- _Problem to work on_
Each line of the material must be returned exactly.

↓↓↓

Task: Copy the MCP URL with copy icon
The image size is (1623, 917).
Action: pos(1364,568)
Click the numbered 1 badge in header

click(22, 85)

↑↑↑

- _Output_
Task: Copy the MCP URL with copy icon
The image size is (1623, 917).
Action: pos(1364,568)
Click the numbered 1 badge in header

click(22, 85)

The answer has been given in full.